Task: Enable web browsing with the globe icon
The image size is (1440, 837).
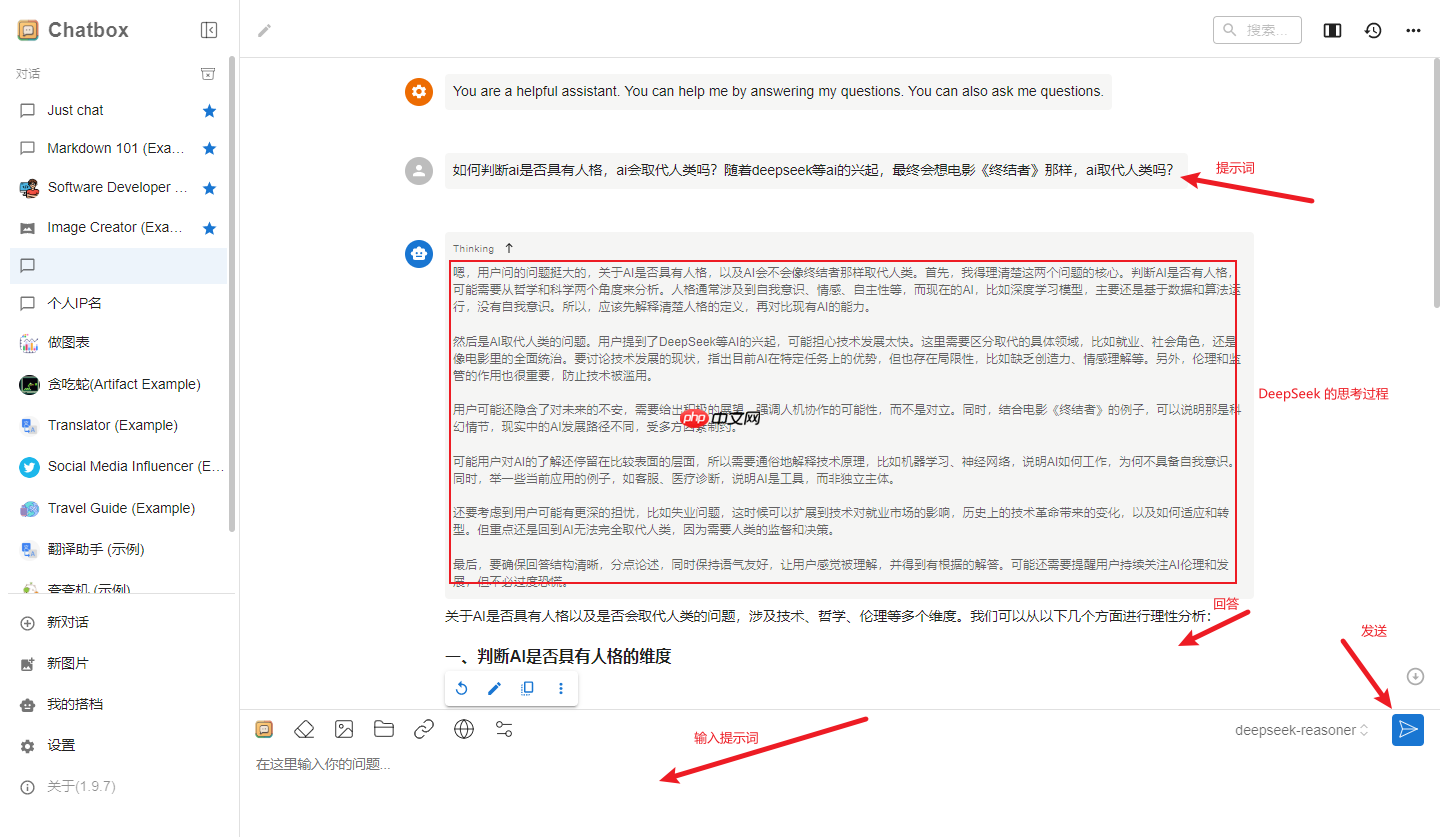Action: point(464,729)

·····

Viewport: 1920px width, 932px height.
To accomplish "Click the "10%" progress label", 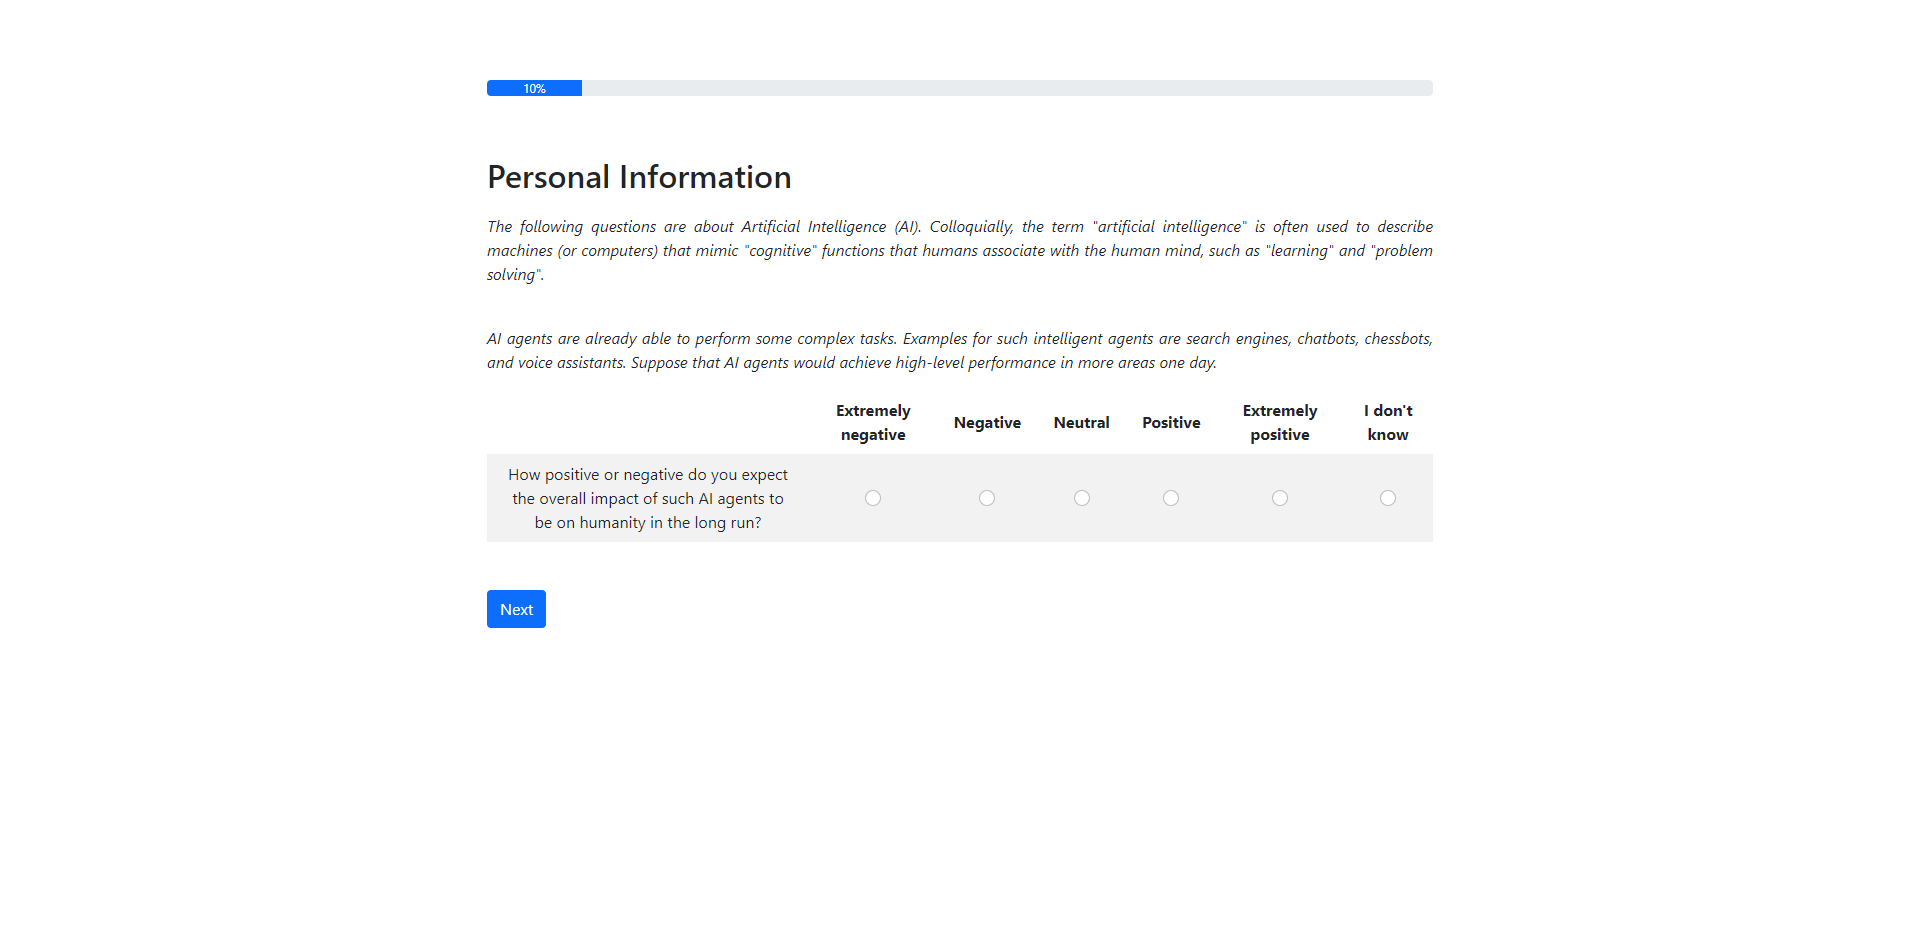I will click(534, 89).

·····

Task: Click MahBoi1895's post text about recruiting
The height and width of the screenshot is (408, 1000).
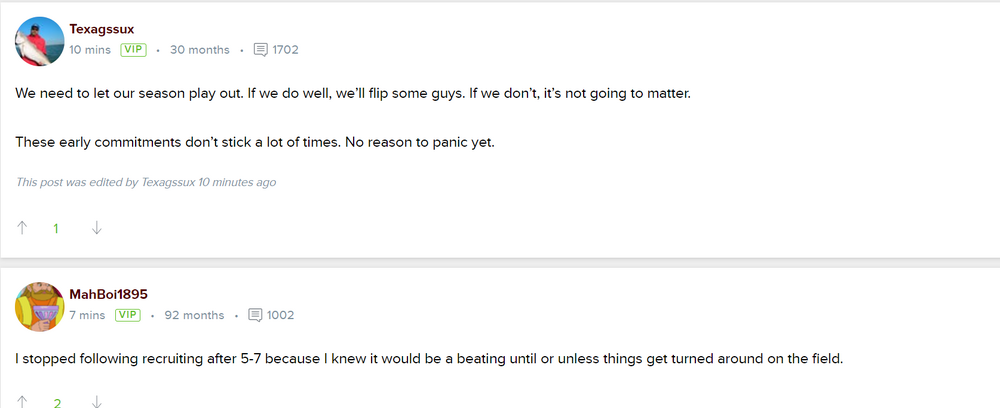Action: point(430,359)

·····

Goal –
Put everything from the line containing "Task: Enable web browsing with the globe icon" down through the line containing "Action: point(464,729)" into a two-column CSV with the headers entry_text and answer. Give one row per entry, with each value in a single quoted field and line breaks replaced by spaces, and leave the pictures out.

Result –
entry_text,answer
"Task: Enable web browsing with the globe icon The image size is (1440, 837).","Action: point(464,729)"